What the exercise asks -
Copy the entries that follow, exactly and completely.

*** Data records Section Begins ***

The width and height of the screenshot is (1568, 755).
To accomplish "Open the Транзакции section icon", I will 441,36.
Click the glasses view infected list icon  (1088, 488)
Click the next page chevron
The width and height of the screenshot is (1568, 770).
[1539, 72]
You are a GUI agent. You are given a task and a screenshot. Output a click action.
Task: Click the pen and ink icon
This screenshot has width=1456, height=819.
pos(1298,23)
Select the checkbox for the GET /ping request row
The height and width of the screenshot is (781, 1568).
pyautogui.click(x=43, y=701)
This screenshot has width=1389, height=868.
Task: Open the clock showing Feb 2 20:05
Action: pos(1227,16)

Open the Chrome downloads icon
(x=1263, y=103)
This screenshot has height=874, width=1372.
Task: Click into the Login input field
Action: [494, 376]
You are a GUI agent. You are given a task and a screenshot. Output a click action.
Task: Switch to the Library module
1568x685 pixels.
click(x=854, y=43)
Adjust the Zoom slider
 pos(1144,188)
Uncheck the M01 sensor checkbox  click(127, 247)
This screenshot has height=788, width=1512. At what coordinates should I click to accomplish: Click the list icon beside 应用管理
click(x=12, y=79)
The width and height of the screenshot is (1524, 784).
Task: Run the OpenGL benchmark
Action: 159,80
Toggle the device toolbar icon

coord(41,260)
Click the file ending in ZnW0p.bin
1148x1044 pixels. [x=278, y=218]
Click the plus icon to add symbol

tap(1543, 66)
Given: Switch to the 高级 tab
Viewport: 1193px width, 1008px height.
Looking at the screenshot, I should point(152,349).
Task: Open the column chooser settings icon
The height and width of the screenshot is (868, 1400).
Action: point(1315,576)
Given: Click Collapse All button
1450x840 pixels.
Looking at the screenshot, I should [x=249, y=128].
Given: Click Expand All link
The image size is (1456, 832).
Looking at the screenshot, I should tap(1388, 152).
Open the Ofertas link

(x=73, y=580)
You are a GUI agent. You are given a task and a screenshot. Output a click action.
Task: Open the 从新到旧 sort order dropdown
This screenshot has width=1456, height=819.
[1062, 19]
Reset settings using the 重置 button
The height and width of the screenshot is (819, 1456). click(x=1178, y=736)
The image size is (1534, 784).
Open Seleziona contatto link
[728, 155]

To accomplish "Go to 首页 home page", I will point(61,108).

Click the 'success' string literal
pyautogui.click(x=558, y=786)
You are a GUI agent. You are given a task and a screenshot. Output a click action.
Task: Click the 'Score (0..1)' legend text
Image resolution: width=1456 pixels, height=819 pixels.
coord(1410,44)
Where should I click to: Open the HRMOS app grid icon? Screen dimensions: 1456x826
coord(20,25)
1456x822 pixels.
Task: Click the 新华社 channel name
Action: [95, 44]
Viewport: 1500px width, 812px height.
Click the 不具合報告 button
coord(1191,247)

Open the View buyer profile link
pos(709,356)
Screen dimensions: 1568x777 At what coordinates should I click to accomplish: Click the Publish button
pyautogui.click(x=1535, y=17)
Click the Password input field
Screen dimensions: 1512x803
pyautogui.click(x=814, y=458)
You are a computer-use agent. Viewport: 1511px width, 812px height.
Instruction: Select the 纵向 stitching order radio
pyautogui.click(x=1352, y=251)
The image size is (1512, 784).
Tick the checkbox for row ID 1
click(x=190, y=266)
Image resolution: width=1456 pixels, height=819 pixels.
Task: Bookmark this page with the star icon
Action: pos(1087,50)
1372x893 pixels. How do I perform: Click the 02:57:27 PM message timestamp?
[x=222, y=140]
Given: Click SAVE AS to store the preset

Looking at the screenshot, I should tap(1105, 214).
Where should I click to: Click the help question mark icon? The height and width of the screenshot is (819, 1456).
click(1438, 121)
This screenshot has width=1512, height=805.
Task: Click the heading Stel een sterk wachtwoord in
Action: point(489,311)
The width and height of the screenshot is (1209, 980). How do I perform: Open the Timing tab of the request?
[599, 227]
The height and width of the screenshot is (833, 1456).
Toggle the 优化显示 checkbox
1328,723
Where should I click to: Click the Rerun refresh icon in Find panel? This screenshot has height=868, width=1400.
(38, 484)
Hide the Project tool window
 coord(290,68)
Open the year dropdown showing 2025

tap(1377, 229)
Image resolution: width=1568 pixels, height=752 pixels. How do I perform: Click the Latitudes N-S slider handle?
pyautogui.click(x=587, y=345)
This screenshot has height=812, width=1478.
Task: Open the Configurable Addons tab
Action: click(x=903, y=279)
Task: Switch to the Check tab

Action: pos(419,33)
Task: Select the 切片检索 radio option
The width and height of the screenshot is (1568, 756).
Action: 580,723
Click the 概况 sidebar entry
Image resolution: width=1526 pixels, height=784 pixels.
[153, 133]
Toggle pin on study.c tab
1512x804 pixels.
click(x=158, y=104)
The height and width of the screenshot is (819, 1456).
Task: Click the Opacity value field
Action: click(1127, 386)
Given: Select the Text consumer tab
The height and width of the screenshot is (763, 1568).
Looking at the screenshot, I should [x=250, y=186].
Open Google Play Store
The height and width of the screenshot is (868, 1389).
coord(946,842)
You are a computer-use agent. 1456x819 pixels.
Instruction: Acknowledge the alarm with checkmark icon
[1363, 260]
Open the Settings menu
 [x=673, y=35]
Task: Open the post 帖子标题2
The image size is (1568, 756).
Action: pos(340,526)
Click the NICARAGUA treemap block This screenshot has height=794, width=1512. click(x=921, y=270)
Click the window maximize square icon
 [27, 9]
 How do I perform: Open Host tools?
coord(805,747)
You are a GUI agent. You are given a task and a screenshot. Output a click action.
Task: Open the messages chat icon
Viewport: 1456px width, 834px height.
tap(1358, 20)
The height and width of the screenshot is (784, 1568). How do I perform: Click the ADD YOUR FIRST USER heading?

*** Data records Section Ends ***

Result of this exercise -
The width and height of the screenshot is (1568, 755).
To accomplish "Open the Транзакции section icon", I will 441,36.
Click the glasses view infected list icon  (1088, 488)
Click the next page chevron
The width and height of the screenshot is (1568, 770).
[1539, 72]
You are a GUI agent. You are given a task and a screenshot. Output a click action.
Task: Click the pen and ink icon
This screenshot has width=1456, height=819.
pos(1298,23)
Select the checkbox for the GET /ping request row
The height and width of the screenshot is (781, 1568).
pyautogui.click(x=43, y=701)
This screenshot has width=1389, height=868.
Task: Open the clock showing Feb 2 20:05
Action: pos(1227,16)

Open the Chrome downloads icon
(x=1263, y=103)
This screenshot has height=874, width=1372.
Task: Click into the Login input field
Action: [494, 376]
You are a GUI agent. You are given a task and a screenshot. Output a click action.
Task: Switch to the Library module
1568x685 pixels.
click(x=854, y=43)
Adjust the Zoom slider
 pos(1144,188)
Uncheck the M01 sensor checkbox  click(127, 247)
This screenshot has height=788, width=1512. At what coordinates should I click to accomplish: Click the list icon beside 应用管理
click(x=12, y=79)
The width and height of the screenshot is (1524, 784).
Task: Run the OpenGL benchmark
Action: 159,80
Toggle the device toolbar icon

coord(41,260)
Click the file ending in ZnW0p.bin
1148x1044 pixels. [x=278, y=218]
Click the plus icon to add symbol

tap(1543, 66)
Given: Switch to the 高级 tab
Viewport: 1193px width, 1008px height.
Looking at the screenshot, I should point(152,349).
Task: Open the column chooser settings icon
The height and width of the screenshot is (868, 1400).
Action: point(1315,576)
Given: Click Collapse All button
1450x840 pixels.
Looking at the screenshot, I should [x=249, y=128].
Given: Click Expand All link
The image size is (1456, 832).
Looking at the screenshot, I should tap(1388, 152).
Open the Ofertas link

(x=73, y=580)
You are a GUI agent. You are given a task and a screenshot. Output a click action.
Task: Open the 从新到旧 sort order dropdown
This screenshot has width=1456, height=819.
[1062, 19]
Reset settings using the 重置 button
The height and width of the screenshot is (819, 1456). click(x=1178, y=736)
The image size is (1534, 784).
Open Seleziona contatto link
[728, 155]

To accomplish "Go to 首页 home page", I will point(61,108).

Click the 'success' string literal
pyautogui.click(x=558, y=786)
You are a GUI agent. You are given a task and a screenshot. Output a click action.
Task: Click the 'Score (0..1)' legend text
Image resolution: width=1456 pixels, height=819 pixels.
coord(1410,44)
Where should I click to: Open the HRMOS app grid icon? Screen dimensions: 1456x826
coord(20,25)
1456x822 pixels.
Task: Click the 新华社 channel name
Action: [95, 44]
Viewport: 1500px width, 812px height.
Click the 不具合報告 button
coord(1191,247)

Open the View buyer profile link
pos(709,356)
Screen dimensions: 1568x777 At what coordinates should I click to accomplish: Click the Publish button
pyautogui.click(x=1535, y=17)
Click the Password input field
Screen dimensions: 1512x803
pyautogui.click(x=814, y=458)
You are a computer-use agent. Viewport: 1511px width, 812px height.
Instruction: Select the 纵向 stitching order radio
pyautogui.click(x=1352, y=251)
The image size is (1512, 784).
Tick the checkbox for row ID 1
click(x=190, y=266)
Image resolution: width=1456 pixels, height=819 pixels.
Task: Bookmark this page with the star icon
Action: pos(1087,50)
1372x893 pixels. How do I perform: Click the 02:57:27 PM message timestamp?
[x=222, y=140]
Given: Click SAVE AS to store the preset

Looking at the screenshot, I should tap(1105, 214).
Where should I click to: Click the help question mark icon? The height and width of the screenshot is (819, 1456).
click(1438, 121)
This screenshot has width=1512, height=805.
Task: Click the heading Stel een sterk wachtwoord in
Action: point(489,311)
The width and height of the screenshot is (1209, 980). How do I perform: Open the Timing tab of the request?
[599, 227]
The height and width of the screenshot is (833, 1456).
Toggle the 优化显示 checkbox
1328,723
Where should I click to: Click the Rerun refresh icon in Find panel? This screenshot has height=868, width=1400.
(38, 484)
Hide the Project tool window
 coord(290,68)
Open the year dropdown showing 2025

tap(1377, 229)
Image resolution: width=1568 pixels, height=752 pixels. How do I perform: Click the Latitudes N-S slider handle?
pyautogui.click(x=587, y=345)
This screenshot has height=812, width=1478.
Task: Open the Configurable Addons tab
Action: click(x=903, y=279)
Task: Switch to the Check tab

Action: pos(419,33)
Task: Select the 切片检索 radio option
The width and height of the screenshot is (1568, 756).
Action: 580,723
Click the 概况 sidebar entry
Image resolution: width=1526 pixels, height=784 pixels.
[153, 133]
Toggle pin on study.c tab
1512x804 pixels.
click(x=158, y=104)
The height and width of the screenshot is (819, 1456).
Task: Click the Opacity value field
Action: click(1127, 386)
Given: Select the Text consumer tab
The height and width of the screenshot is (763, 1568).
Looking at the screenshot, I should [x=250, y=186].
Open Google Play Store
The height and width of the screenshot is (868, 1389).
coord(946,842)
You are a computer-use agent. 1456x819 pixels.
Instruction: Acknowledge the alarm with checkmark icon
[1363, 260]
Open the Settings menu
 [x=673, y=35]
Task: Open the post 帖子标题2
The image size is (1568, 756).
Action: pos(340,526)
Click the NICARAGUA treemap block This screenshot has height=794, width=1512. click(x=921, y=270)
Click the window maximize square icon
 [27, 9]
 How do I perform: Open Host tools?
coord(805,747)
You are a GUI agent. You are given a task and a screenshot. Output a click action.
Task: Open the messages chat icon
Viewport: 1456px width, 834px height.
tap(1358, 20)
The height and width of the screenshot is (784, 1568). How do I perform: Click the ADD YOUR FIRST USER heading?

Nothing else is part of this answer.